200.000 Euro im Jahr will Bonn mit den neu aufgestellten Sexsteuer-Automaten verdienen. Erste Prostituierte haben bereits gezahlt – andere Städte könnten folgen.

Die Huren auf dem Bonner Straßenstrich müssen einen von der Stadt neu aufgestellten Sexsteuer-Automaten nutzen. Ein Teil von ihnen hat in den vergangenen Tagen die geforderten sechs Euro Tagessatz tatsächlich eingeworfen.

Die Stadt will damit auch bei sonst kaum zahlungsbereiten Liebesdienerinnen abkassieren. Prostituierten-Vereinigungen lehnen eine Sexsteuer wie auch das Sexticket ab. Bundesweit gibt es uneinheitliche Regelungen zum Straßenstrich und zu Sexsteuern – mit dem Steuerticket-Automaten ist Bonn aber ein Vorreiter.

Der umgerüstete Parkscheinautomat war am Wochenende auf dem sogenannten Verrichtungsgelände aufgestellt worden. Das Anbahnungsgeschäft mit den Freiern auf der davor liegenden Straße lief ansonsten wie üblich ab. Die geforderten sechs Euro gelten pro „Arbeitstag“ von 20.15 bis 6.00 Uhr. An drei Abenden und Nächten – tagsüber ist das Anschaffen verboten – seien seither 264 Euro eingeworfen worden, sagte Stadt-Sprecherin Monika Frömbgen.

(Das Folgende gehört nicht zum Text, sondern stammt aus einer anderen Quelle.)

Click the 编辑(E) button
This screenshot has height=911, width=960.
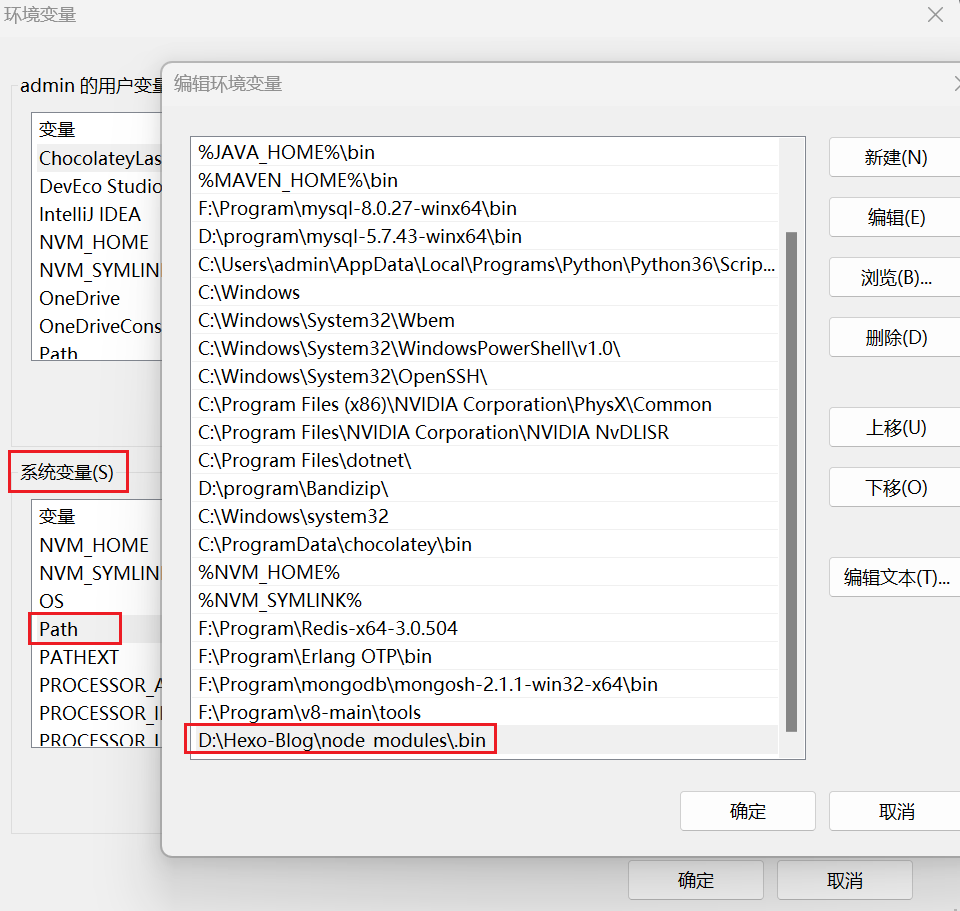(894, 218)
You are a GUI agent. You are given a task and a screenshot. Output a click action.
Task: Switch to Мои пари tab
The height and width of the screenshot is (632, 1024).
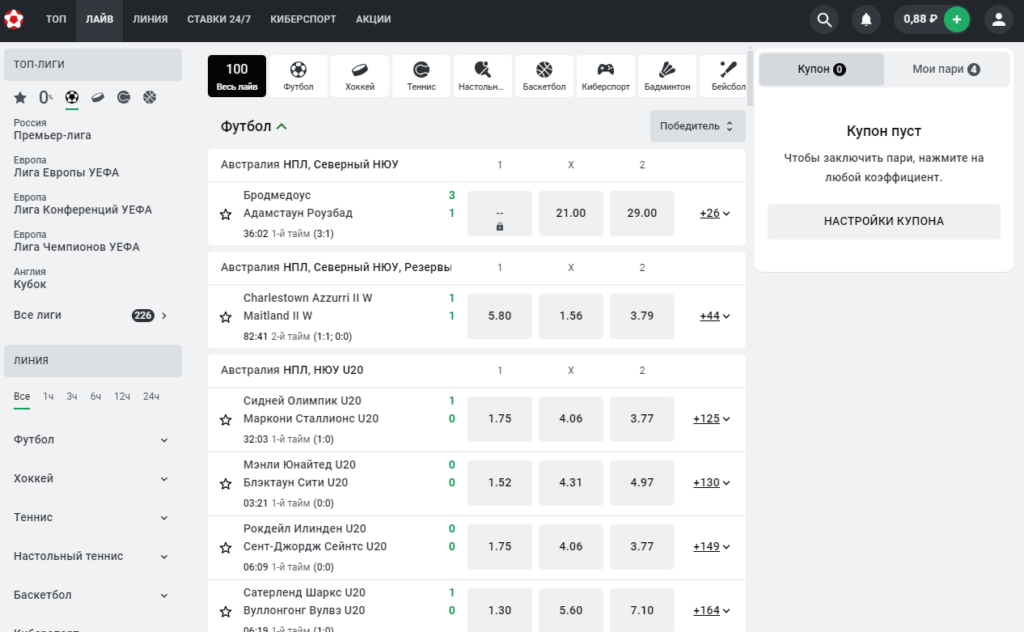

Das bedeutet, dass pro Abend und Nacht im Schnitt 88 Euro zusammenkamen. Schätzungsweise etwa jede zweite Liebesdienerin bediente damit den Automaten. Der Verkehr auf dem Strich direkt neben den städtischen Müllanlagen fern der Innenstadt ist aber ohnehin nicht sehr rege.

Im Schnitt stehen laut Frömbgen etwa 20 Damen auf dem einzigen legalen Straßenstrich der Stadt in der Immenburgstraße. „Das ist vom Wetter abhängig, bei Regen sind es auch mal deutlich weniger.“

Bonn hatte – wie schon andere Kommunen zuvor – Anfang 2011 eine Sexsteuer eingeführt. Von ihr erwartet die Stadt laut Frömbgen Einnahmen in Höhe von etwa 200.000 Euro im Jahr. „Soweit wir wissen, gibt es in Bonn insgesamt 200 Huren, davon gehen etwa 20 auf den Strich – mit Sicherheit gibt es aber eine große Dunkelziffer, etwa in Privatwohnungen.“ Doch die Besteuerung vor allem der Straßendirnen sei ein Problem, deshalb auch die Lösung mit dem Automaten.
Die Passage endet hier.